Could you filter the records below down to the lines that include the word "will"?

The data below:

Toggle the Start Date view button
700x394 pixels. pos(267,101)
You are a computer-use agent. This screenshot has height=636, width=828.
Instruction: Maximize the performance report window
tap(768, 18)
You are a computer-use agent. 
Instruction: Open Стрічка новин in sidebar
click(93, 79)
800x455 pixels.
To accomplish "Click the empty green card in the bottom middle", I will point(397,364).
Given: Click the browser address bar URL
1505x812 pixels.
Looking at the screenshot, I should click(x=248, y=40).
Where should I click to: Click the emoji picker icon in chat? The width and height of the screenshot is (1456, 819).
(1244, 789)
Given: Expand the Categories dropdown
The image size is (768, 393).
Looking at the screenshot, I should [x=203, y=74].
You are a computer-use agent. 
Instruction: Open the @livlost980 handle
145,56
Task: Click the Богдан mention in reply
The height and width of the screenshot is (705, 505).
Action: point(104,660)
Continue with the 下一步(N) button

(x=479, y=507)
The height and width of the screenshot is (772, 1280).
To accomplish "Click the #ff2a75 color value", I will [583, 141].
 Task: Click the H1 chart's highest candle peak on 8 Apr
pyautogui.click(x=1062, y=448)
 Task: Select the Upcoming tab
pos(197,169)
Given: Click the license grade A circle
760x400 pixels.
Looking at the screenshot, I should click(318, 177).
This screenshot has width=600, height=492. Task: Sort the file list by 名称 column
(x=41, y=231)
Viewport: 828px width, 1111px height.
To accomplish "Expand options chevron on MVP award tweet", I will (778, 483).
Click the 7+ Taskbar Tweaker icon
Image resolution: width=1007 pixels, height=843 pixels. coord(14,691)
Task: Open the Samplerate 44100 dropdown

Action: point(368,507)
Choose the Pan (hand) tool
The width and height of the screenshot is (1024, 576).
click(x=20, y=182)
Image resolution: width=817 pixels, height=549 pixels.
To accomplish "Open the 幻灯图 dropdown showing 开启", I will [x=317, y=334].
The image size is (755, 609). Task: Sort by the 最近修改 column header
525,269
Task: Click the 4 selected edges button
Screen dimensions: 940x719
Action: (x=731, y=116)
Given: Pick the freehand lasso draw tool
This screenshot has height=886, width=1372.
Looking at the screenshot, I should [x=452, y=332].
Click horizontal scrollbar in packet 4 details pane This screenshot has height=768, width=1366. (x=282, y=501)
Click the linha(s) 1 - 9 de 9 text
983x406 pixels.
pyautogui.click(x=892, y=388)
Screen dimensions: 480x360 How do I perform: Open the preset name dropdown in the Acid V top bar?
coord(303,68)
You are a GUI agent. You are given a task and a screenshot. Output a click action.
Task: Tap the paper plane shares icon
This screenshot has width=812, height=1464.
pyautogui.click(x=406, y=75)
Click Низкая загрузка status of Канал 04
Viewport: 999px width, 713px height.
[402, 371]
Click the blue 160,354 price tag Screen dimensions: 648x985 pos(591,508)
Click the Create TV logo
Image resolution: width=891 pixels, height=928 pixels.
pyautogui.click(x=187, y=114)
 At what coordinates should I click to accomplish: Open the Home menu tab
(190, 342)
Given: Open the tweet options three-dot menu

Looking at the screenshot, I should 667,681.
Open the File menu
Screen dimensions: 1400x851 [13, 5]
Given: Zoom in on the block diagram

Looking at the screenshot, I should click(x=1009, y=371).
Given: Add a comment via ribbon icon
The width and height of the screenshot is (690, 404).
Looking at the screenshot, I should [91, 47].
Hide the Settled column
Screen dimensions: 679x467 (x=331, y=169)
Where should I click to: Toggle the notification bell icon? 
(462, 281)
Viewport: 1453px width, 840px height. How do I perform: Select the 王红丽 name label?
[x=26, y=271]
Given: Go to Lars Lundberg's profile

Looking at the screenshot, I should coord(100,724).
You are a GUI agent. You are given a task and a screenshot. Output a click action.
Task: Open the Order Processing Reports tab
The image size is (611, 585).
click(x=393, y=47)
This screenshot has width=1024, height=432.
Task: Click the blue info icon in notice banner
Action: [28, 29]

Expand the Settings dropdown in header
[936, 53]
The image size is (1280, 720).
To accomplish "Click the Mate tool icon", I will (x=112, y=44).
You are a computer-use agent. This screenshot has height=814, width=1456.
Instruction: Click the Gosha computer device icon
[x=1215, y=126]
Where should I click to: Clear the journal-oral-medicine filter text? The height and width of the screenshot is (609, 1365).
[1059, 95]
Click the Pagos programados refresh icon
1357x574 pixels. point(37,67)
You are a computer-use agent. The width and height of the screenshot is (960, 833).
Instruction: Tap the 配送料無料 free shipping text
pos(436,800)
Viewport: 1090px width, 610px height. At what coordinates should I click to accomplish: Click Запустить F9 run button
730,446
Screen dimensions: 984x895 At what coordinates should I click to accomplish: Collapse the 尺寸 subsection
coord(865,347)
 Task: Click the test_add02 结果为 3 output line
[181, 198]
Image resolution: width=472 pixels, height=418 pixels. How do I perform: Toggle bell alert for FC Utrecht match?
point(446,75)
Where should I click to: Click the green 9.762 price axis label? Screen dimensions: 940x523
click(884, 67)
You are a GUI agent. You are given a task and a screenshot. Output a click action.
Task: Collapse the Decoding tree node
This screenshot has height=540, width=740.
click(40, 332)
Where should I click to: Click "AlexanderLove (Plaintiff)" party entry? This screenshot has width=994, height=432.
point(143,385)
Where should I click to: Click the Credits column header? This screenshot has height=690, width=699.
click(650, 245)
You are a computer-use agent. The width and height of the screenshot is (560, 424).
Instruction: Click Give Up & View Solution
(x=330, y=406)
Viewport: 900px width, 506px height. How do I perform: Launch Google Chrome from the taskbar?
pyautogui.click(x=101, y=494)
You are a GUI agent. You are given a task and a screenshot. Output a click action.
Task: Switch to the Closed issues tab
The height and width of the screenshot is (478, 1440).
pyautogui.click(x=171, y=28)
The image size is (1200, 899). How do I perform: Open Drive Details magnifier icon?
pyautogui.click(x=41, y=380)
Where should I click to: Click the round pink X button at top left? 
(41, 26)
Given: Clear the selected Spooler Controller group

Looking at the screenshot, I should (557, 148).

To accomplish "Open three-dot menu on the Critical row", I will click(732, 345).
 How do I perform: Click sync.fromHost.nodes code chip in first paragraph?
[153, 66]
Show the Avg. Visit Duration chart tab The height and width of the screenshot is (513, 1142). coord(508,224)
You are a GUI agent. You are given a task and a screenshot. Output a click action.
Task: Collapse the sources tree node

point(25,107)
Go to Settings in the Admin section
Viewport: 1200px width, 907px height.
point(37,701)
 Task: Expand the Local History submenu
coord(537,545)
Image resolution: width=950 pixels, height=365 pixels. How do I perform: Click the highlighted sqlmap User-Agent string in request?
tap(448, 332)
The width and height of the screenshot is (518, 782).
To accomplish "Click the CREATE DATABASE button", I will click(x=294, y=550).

End of The data.

[Exercise output]
To accomplish "Click the empty green card in the bottom middle", I will point(397,364).
To accomplish "Click the #ff2a75 color value", I will [583, 141].
To accomplish "Expand options chevron on MVP award tweet", I will (778, 483).
To accomplish "Open the 幻灯图 dropdown showing 开启", I will [x=317, y=334].
To accomplish "Click the Mate tool icon", I will (x=112, y=44).
To accomplish "Open three-dot menu on the Critical row", I will click(732, 345).
To accomplish "Click the CREATE DATABASE button", I will click(x=294, y=550).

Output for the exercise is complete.